+++ PROVIDED MATERIAL +++

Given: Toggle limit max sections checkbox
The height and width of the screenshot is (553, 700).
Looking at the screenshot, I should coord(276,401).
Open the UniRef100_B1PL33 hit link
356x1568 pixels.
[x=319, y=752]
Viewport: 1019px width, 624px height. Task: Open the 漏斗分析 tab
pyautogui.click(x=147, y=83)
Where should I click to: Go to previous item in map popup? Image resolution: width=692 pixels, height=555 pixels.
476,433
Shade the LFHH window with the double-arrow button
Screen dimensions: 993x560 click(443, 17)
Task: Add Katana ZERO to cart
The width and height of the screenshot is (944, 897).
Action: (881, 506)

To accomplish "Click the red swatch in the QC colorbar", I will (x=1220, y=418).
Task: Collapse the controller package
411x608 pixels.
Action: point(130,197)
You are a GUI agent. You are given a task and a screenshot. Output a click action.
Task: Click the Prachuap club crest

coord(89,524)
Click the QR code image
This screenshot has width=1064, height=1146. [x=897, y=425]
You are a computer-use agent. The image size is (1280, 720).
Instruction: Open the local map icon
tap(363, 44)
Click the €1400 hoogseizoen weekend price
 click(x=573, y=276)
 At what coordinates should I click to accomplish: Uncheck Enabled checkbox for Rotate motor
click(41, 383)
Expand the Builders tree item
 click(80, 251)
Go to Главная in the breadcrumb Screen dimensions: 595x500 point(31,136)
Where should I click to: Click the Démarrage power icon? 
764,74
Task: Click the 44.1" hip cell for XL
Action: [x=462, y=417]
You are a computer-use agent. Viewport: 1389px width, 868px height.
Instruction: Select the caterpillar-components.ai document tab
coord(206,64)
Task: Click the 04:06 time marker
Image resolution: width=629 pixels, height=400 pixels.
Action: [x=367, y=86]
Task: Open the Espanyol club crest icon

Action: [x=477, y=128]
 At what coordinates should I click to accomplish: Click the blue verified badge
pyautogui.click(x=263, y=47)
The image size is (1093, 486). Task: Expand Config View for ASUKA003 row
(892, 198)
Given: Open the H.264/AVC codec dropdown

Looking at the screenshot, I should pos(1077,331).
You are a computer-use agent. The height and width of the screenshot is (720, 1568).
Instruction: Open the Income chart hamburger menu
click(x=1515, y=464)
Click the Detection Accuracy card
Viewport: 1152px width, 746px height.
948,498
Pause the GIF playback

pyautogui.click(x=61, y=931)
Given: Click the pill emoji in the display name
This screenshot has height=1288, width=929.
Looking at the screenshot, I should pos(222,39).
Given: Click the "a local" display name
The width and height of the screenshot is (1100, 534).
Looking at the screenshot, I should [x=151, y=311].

+++

**PROBLEM TO WORK ON**
Present all of the records above as a numbered list, omitting blank lines.

**WORKED SOLUTION**
1. Given: Toggle limit max sections checkbox
2. The height and width of the screenshot is (553, 700).
3. Looking at the screenshot, I should coord(276,401).
4. Open the UniRef100_B1PL33 hit link
5. 356x1568 pixels.
6. [x=319, y=752]
7. Viewport: 1019px width, 624px height. Task: Open the 漏斗分析 tab
8. pyautogui.click(x=147, y=83)
9. Where should I click to: Go to previous item in map popup? Image resolution: width=692 pixels, height=555 pixels.
10. 476,433
11. Shade the LFHH window with the double-arrow button
12. Screen dimensions: 993x560 click(443, 17)
13. Task: Add Katana ZERO to cart
14. The width and height of the screenshot is (944, 897).
15. Action: (881, 506)
16. To accomplish "Click the red swatch in the QC colorbar", I will (x=1220, y=418).
17. Task: Collapse the controller package
18. 411x608 pixels.
19. Action: point(130,197)
20. You are a GUI agent. You are given a task and a screenshot. Output a click action.
21. Task: Click the Prachuap club crest
22. coord(89,524)
23. Click the QR code image
24. This screenshot has width=1064, height=1146. [x=897, y=425]
25. You are a computer-use agent. The image size is (1280, 720).
26. Instruction: Open the local map icon
27. tap(363, 44)
28. Click the €1400 hoogseizoen weekend price
29.  click(x=573, y=276)
30.  At what coordinates should I click to accomplish: Uncheck Enabled checkbox for Rotate motor
31. click(41, 383)
32. Expand the Builders tree item
33.  click(80, 251)
34. Go to Главная in the breadcrumb Screen dimensions: 595x500 point(31,136)
35. Where should I click to: Click the Démarrage power icon? 
36. 764,74
37. Task: Click the 44.1" hip cell for XL
38. Action: [x=462, y=417]
39. You are a computer-use agent. Viewport: 1389px width, 868px height.
40. Instruction: Select the caterpillar-components.ai document tab
41. coord(206,64)
42. Task: Click the 04:06 time marker
43. Image resolution: width=629 pixels, height=400 pixels.
44. Action: [x=367, y=86]
45. Task: Open the Espanyol club crest icon
46. Action: [x=477, y=128]
47.  At what coordinates should I click to accomplish: Click the blue verified badge
48. pyautogui.click(x=263, y=47)
49. The image size is (1093, 486). Task: Expand Config View for ASUKA003 row
50. (892, 198)
51. Given: Open the H.264/AVC codec dropdown
52. Looking at the screenshot, I should pos(1077,331).
53. You are a computer-use agent. The height and width of the screenshot is (720, 1568).
54. Instruction: Open the Income chart hamburger menu
55. click(x=1515, y=464)
56. Click the Detection Accuracy card
57. Viewport: 1152px width, 746px height.
58. 948,498
59. Pause the GIF playback
60. pyautogui.click(x=61, y=931)
61. Given: Click the pill emoji in the display name
62. This screenshot has height=1288, width=929.
63. Looking at the screenshot, I should pos(222,39).
64. Given: Click the "a local" display name
65. The width and height of the screenshot is (1100, 534).
66. Looking at the screenshot, I should [x=151, y=311].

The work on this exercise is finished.